ChatGPT might suffice for clacking out an email to your boss, but can the same style of AI write a DNA sequence for a life-saving drug?
The scientists behind a new crop of foundational models are hoping there’s a chance. One of those projects comes from Ginkgo Bioworks, which recently announced a five-year deal with Google Cloud to host AI geared toward synthetic biology.
Ginkgo, which works on the genetics behind everything from pharmaceuticals and fertilizers to fragrances and cannabinoids, has two advantages in its own effort: a big store of proprietary data from its 15-year history and the automated infrastructure to collect it, according to Ginkgo’s CEO and co-founder, Jason Kelly.
We spoke with Kelly about generative AI’s potential for biotech, what went into the experiment, and what it might yield.
This conversation has been edited for length and clarity.
How is Ginkgo attempting to bring generative AI to biotech?
The question now is, “Could we make foundation models in biology? What would that look like?” Well, for starters, DNA is code, right? So if you take a gene, which is one element of DNA, a human would have tens of thousands of genes. So you got a gene, it is read from start to finish, like a book. So you can do the exact same kind of [predictive training as large language models], except in this case, it’s a gene from nature. And, like, our “internet” is nature. Because just like the internet was not just made-up random words—that’s why these models can actually learn English; it was English sentences written by humans who know grammar, and then the model backed out from all that we know in our heads [like] how grammar works. Same thing with the genomes out in nature—they are not random sequences of [DNA bases] As, Ts, Cs, and Gs; they are a product of 4 billion years of evolution; there is a grammar to them. They are a language; there is a design to a protein that makes it a good protein. And if you jumble it up, it turns into a piece of crap…Like, genetic diseases are exactly that—a mutation that breaks them.
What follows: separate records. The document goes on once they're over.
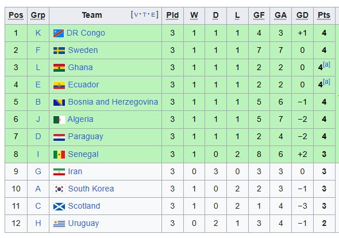Screen dimensions: 339x238
Task: Click the Scotland flag icon
Action: pyautogui.click(x=59, y=206)
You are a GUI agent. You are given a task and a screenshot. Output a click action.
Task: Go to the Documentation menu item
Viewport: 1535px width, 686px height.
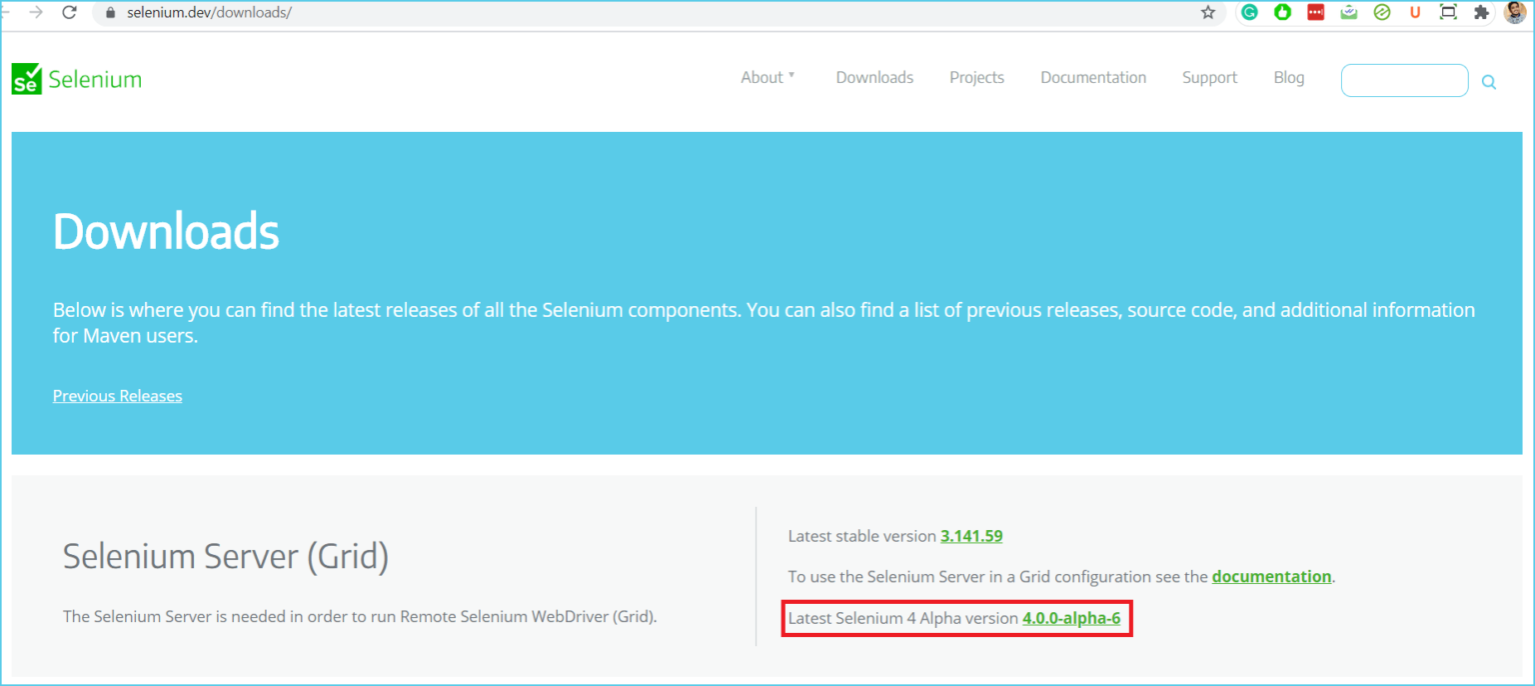click(1093, 77)
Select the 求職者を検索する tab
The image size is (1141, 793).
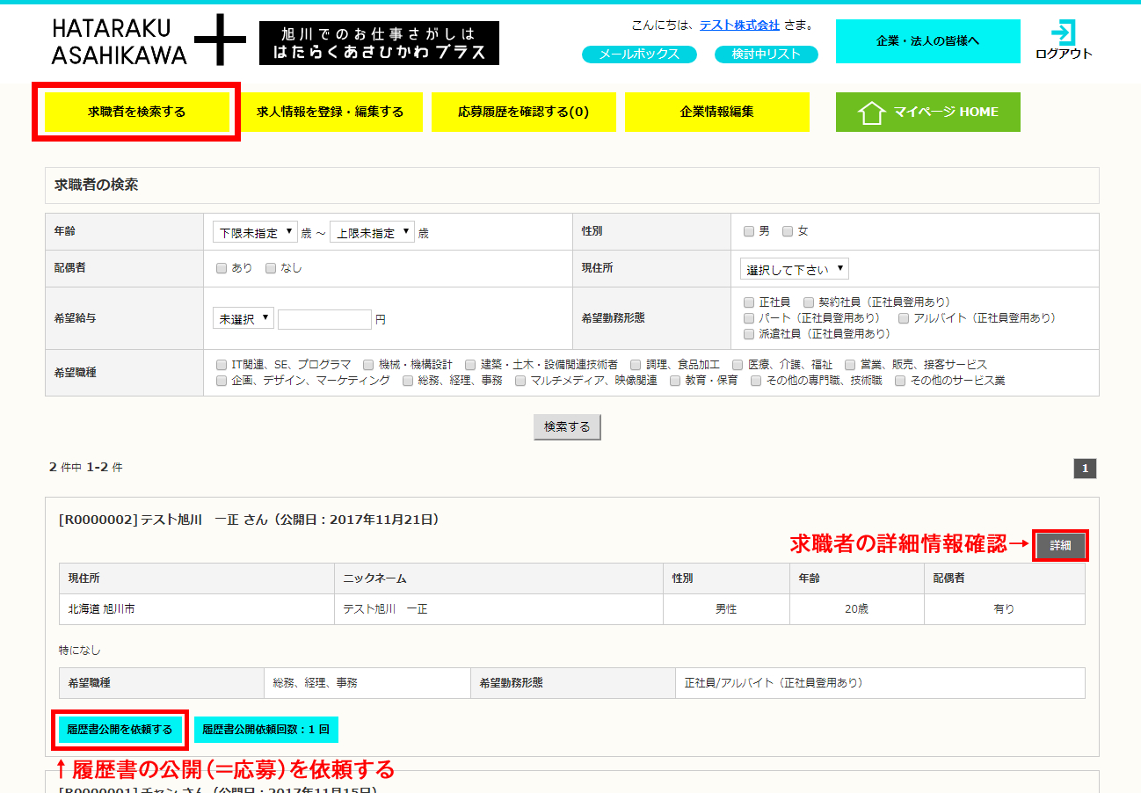[136, 112]
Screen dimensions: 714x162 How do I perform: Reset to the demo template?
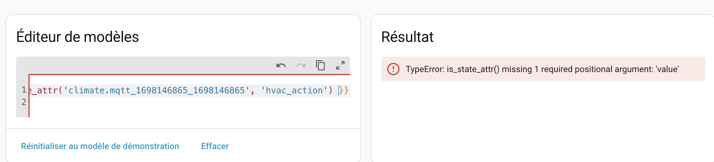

So what’s out there in nature is all these books, and they’re written in this language of DNA and proteins. So here’s the magic: Do that same process: Train a gigantic neural net, big foundation model, and teach it to write DNA, just like ChatGPT or GPT-4 learned to write English and learned the basic rules of grammar…The magic would be if that foundation model, plus, all the antibody data…[was] more effective at drug discovery, at designing new crop protection, at—who knows?—like, whatever you want to get biotech to do, maybe it would be enabled better with this foundation model behind the machine learning (ML) we’ve been doing historically. And so that’s what we’re building with Google. Ginkgo is basically doing a giant neural net training, using as many genome books as we could get our hands on, and we think we have more of those than anybody else. And so we’re gonna train this big model.
Keep up with the innovative tech transforming business
Tech Brew keeps business leaders up-to-date on the latest innovations, automation advances, policy shifts, and more, so they can make informed decisions about tech.
And there’s been early successes. Google itself did a project called AlphaFold through DeepMind that was exactly this, like training on the books and some of the shapes of proteins in the public datasets. It’s just that those datasets are not very big. And so, the question is, we have a bigger dataset, and we can do more compute. Can we make a breakout foundation model that can be used for forward design?
What kinds of resources is the project going to take?
To give you a sense, the facility we built here is probably about half a billion dollars on all the robotics and infrastructure and software to run it and all that. On the Google deal, we’re spending $250 million on compute.
They’re also invested, then we get milestones back. So we get like $50 million and change, that Google’s basically happy to see us rolling out models in these areas because I think they are also very interested on the cloud side…In the cloud business, they want to sell more compute, they want to sell more people training models, and doing inference on models, and they don’t really care if the model is a language model or a DNA model or a chemistry model or whatever. And so we’re kind of a bet by them to say, “Hey, we’ll give you milestones. If you prove out that DNA models could be another use of this technology, of neural nets beyond just what people are doing in language models.” And so that’s kind of the two-way relationship we have with Google over the next few years.
You mentioned that you’re treating this as an experiment. And the unknown is whether it can actually successfully generate new DNA designs at this point?
Correct. And we already have ML tools. It’s not like our scientists are just writing on a whiteboard—As, Ts, Cs, and Gs—or using physical modeling tools. Can it beat the state of the art of scientists plus their current computational tools? Can you just ask this frickin’ thing, and it beats them? TBD.
And there’s people working on…generative DNA design. And there’s been little wins here and there, but it’s not like everyone’s like, “Oh, we’re just done.” That has not happened yet. But I think you will see in the next year, a ton of work in this area [will] get revealed. And we’ll see how it does.